Potentiation of endotoxin-induced consumptive coagulopathy by lead acetate administration.

Since chickens are naturally deficient in several clotting factors normally present in mammalian sera, the ability of lead acetate (PbAc(2)) to sensitize 11-day-old chicks to endotoxin was compared with its ability to sensitize rats. It was found that, although the chicks could tolerate only relatively low doses of PbAc(2), even those doses would produce a greater than 200-fold sensitization to the endotoxin in rats, as compared with little sensitization in the chicks. By using larger doses of PbAc(2), known to maximally sensitize rats to endotoxin, the effect of PbAc(2) sensitization on whole-blood clotting times, platelet counts, plasma factor V and VIII activities, and the appearance of fibrin degradation products was evaluated.
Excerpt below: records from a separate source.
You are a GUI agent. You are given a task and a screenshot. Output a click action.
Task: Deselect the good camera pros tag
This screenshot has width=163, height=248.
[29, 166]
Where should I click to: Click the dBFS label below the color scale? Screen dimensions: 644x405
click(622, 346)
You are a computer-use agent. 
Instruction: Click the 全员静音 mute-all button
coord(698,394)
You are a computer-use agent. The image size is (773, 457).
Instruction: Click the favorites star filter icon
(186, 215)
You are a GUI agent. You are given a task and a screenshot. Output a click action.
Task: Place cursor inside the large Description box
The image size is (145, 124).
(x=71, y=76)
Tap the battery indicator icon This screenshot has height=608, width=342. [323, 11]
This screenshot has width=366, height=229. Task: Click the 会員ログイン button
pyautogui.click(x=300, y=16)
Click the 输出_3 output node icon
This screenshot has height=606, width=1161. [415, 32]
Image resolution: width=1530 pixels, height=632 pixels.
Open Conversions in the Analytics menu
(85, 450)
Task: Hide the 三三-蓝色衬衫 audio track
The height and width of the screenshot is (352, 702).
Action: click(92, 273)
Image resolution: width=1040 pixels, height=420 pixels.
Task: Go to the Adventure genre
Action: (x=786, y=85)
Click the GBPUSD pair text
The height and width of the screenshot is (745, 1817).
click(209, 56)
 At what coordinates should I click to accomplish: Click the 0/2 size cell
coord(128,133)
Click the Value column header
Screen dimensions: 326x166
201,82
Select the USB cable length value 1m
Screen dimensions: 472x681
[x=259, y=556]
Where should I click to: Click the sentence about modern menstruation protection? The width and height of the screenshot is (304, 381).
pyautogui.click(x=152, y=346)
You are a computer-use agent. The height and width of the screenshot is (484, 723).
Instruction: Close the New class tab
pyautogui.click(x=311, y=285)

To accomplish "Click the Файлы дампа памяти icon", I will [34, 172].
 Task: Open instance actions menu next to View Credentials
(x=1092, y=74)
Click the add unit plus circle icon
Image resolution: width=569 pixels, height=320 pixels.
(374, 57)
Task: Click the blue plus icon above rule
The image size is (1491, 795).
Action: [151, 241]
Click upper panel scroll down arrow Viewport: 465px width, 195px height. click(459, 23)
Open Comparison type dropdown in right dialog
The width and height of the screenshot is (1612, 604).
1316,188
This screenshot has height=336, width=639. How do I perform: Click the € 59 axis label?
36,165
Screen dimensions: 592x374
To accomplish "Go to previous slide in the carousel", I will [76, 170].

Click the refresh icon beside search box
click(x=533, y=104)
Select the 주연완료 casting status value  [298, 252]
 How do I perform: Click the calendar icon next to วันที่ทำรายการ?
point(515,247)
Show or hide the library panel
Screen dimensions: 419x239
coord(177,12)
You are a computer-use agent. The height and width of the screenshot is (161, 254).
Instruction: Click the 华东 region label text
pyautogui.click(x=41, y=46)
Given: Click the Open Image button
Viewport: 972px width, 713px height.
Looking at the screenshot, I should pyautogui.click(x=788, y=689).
It was found that animals treated with lethal doses of endotoxin but no PbAc(2) showed varying degrees of consumptive coagulopathy. On the other hand, the injection of minute quantities of endotoxin into PbAc(2)-sensitized rats invariably resulted in disseminated intravascular coagulation, apparently via a complete activation of the intrinsic pathway. It is concluded that the site of PbAc(2) sensitization to endotoxin is in the blood, and most probably at the level of Hageman factor activation.